#### PROVIDED MATERIAL
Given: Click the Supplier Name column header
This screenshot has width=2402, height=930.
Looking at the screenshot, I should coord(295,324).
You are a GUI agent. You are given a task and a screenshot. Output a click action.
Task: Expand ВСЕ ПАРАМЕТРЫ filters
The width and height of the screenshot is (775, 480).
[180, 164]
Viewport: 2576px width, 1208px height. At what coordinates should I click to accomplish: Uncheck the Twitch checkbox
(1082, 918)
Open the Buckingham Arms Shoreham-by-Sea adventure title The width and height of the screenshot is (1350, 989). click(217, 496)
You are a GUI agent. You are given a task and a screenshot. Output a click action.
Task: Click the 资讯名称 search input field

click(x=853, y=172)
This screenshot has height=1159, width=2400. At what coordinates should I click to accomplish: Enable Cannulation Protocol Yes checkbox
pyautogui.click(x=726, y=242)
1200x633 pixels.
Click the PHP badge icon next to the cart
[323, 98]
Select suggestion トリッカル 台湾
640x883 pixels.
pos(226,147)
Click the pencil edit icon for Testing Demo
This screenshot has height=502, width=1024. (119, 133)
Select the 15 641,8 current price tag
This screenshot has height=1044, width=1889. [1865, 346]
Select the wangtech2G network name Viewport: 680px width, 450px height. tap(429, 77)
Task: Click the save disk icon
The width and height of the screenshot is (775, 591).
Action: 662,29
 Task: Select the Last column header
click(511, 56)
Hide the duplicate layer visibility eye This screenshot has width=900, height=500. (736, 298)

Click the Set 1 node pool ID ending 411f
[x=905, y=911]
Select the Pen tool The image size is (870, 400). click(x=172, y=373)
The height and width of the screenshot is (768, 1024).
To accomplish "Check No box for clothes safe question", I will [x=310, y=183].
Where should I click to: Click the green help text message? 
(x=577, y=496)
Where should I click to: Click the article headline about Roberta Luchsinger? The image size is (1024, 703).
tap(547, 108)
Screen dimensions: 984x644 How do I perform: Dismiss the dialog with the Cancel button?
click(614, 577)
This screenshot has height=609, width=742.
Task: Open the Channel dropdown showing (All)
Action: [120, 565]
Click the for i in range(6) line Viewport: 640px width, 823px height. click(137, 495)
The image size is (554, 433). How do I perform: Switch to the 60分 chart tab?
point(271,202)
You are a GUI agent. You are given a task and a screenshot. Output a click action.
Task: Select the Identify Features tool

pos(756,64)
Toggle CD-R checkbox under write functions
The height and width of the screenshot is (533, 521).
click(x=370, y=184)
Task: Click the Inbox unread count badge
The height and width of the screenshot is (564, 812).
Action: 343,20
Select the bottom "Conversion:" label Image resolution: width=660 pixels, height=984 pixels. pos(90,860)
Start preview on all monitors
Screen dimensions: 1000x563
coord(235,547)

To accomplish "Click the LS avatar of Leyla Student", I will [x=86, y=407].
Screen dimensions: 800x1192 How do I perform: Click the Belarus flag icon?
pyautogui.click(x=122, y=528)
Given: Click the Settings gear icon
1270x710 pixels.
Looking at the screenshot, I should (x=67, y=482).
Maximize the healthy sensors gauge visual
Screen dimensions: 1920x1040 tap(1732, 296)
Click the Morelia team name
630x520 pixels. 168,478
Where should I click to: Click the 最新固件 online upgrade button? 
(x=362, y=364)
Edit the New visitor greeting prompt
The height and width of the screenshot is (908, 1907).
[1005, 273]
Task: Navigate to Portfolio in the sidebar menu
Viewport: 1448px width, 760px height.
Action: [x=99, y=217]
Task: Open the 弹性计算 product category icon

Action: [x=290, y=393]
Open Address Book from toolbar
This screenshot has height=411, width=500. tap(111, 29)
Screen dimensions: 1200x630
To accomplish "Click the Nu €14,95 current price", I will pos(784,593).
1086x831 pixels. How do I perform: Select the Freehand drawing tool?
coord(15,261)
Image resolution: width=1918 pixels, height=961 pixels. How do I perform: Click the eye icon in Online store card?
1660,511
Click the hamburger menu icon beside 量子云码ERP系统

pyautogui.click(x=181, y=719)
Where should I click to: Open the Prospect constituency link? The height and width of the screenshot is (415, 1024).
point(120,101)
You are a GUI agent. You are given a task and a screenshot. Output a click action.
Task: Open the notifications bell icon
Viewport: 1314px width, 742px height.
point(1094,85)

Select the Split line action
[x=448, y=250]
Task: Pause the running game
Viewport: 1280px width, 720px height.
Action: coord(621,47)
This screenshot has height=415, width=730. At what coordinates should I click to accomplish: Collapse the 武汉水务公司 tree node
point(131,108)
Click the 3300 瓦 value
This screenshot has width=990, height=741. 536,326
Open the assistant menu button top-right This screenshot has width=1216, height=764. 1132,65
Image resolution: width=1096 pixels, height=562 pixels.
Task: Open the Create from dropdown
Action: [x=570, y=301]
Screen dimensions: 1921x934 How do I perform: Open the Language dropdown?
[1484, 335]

#### EXERCISE REQUIREMENTS
Your answer must be the records themselves, output again exactly.

#### ANSWER FOR THE TASK
Given: Click the Supplier Name column header
This screenshot has width=2402, height=930.
Looking at the screenshot, I should coord(295,324).
You are a GUI agent. You are given a task and a screenshot. Output a click action.
Task: Expand ВСЕ ПАРАМЕТРЫ filters
The width and height of the screenshot is (775, 480).
[180, 164]
Viewport: 2576px width, 1208px height. At what coordinates should I click to accomplish: Uncheck the Twitch checkbox
(1082, 918)
Open the Buckingham Arms Shoreham-by-Sea adventure title The width and height of the screenshot is (1350, 989). click(217, 496)
You are a GUI agent. You are given a task and a screenshot. Output a click action.
Task: Click the 资讯名称 search input field

click(x=853, y=172)
This screenshot has height=1159, width=2400. At what coordinates should I click to accomplish: Enable Cannulation Protocol Yes checkbox
pyautogui.click(x=726, y=242)
1200x633 pixels.
Click the PHP badge icon next to the cart
[323, 98]
Select suggestion トリッカル 台湾
640x883 pixels.
pos(226,147)
Click the pencil edit icon for Testing Demo
This screenshot has height=502, width=1024. (119, 133)
Select the 15 641,8 current price tag
This screenshot has height=1044, width=1889. [1865, 346]
Select the wangtech2G network name Viewport: 680px width, 450px height. tap(429, 77)
Task: Click the save disk icon
The width and height of the screenshot is (775, 591).
Action: 662,29
 Task: Select the Last column header
click(511, 56)
Hide the duplicate layer visibility eye This screenshot has width=900, height=500. (736, 298)

Click the Set 1 node pool ID ending 411f
[x=905, y=911]
Select the Pen tool The image size is (870, 400). click(x=172, y=373)
The height and width of the screenshot is (768, 1024).
To accomplish "Check No box for clothes safe question", I will [x=310, y=183].
Where should I click to: Click the green help text message? 
(x=577, y=496)
Where should I click to: Click the article headline about Roberta Luchsinger? The image size is (1024, 703).
tap(547, 108)
Screen dimensions: 984x644 How do I perform: Dismiss the dialog with the Cancel button?
click(614, 577)
This screenshot has height=609, width=742.
Task: Open the Channel dropdown showing (All)
Action: [120, 565]
Click the for i in range(6) line Viewport: 640px width, 823px height. click(137, 495)
The image size is (554, 433). How do I perform: Switch to the 60分 chart tab?
point(271,202)
You are a GUI agent. You are given a task and a screenshot. Output a click action.
Task: Select the Identify Features tool

pos(756,64)
Toggle CD-R checkbox under write functions
The height and width of the screenshot is (533, 521).
click(x=370, y=184)
Task: Click the Inbox unread count badge
The height and width of the screenshot is (564, 812).
Action: 343,20
Select the bottom "Conversion:" label Image resolution: width=660 pixels, height=984 pixels. pos(90,860)
Start preview on all monitors
Screen dimensions: 1000x563
coord(235,547)

To accomplish "Click the LS avatar of Leyla Student", I will [x=86, y=407].
Screen dimensions: 800x1192 How do I perform: Click the Belarus flag icon?
pyautogui.click(x=122, y=528)
Given: Click the Settings gear icon
1270x710 pixels.
Looking at the screenshot, I should (x=67, y=482).
Maximize the healthy sensors gauge visual
Screen dimensions: 1920x1040 tap(1732, 296)
Click the Morelia team name
630x520 pixels. 168,478
Where should I click to: Click the 最新固件 online upgrade button? 
(x=362, y=364)
Edit the New visitor greeting prompt
The height and width of the screenshot is (908, 1907).
[1005, 273]
Task: Navigate to Portfolio in the sidebar menu
Viewport: 1448px width, 760px height.
Action: [x=99, y=217]
Task: Open the 弹性计算 product category icon

Action: [x=290, y=393]
Open Address Book from toolbar
This screenshot has height=411, width=500. tap(111, 29)
Screen dimensions: 1200x630
To accomplish "Click the Nu €14,95 current price", I will pos(784,593).
1086x831 pixels. How do I perform: Select the Freehand drawing tool?
coord(15,261)
Image resolution: width=1918 pixels, height=961 pixels. How do I perform: Click the eye icon in Online store card?
1660,511
Click the hamburger menu icon beside 量子云码ERP系统

pyautogui.click(x=181, y=719)
Where should I click to: Open the Prospect constituency link? The height and width of the screenshot is (415, 1024).
point(120,101)
You are a GUI agent. You are given a task and a screenshot. Output a click action.
Task: Open the notifications bell icon
Viewport: 1314px width, 742px height.
point(1094,85)

Select the Split line action
[x=448, y=250]
Task: Pause the running game
Viewport: 1280px width, 720px height.
Action: coord(621,47)
This screenshot has height=415, width=730. At what coordinates should I click to accomplish: Collapse the 武汉水务公司 tree node
point(131,108)
Click the 3300 瓦 value
This screenshot has width=990, height=741. 536,326
Open the assistant menu button top-right This screenshot has width=1216, height=764. 1132,65
Image resolution: width=1096 pixels, height=562 pixels.
Task: Open the Create from dropdown
Action: [x=570, y=301]
Screen dimensions: 1921x934 How do I perform: Open the Language dropdown?
[1484, 335]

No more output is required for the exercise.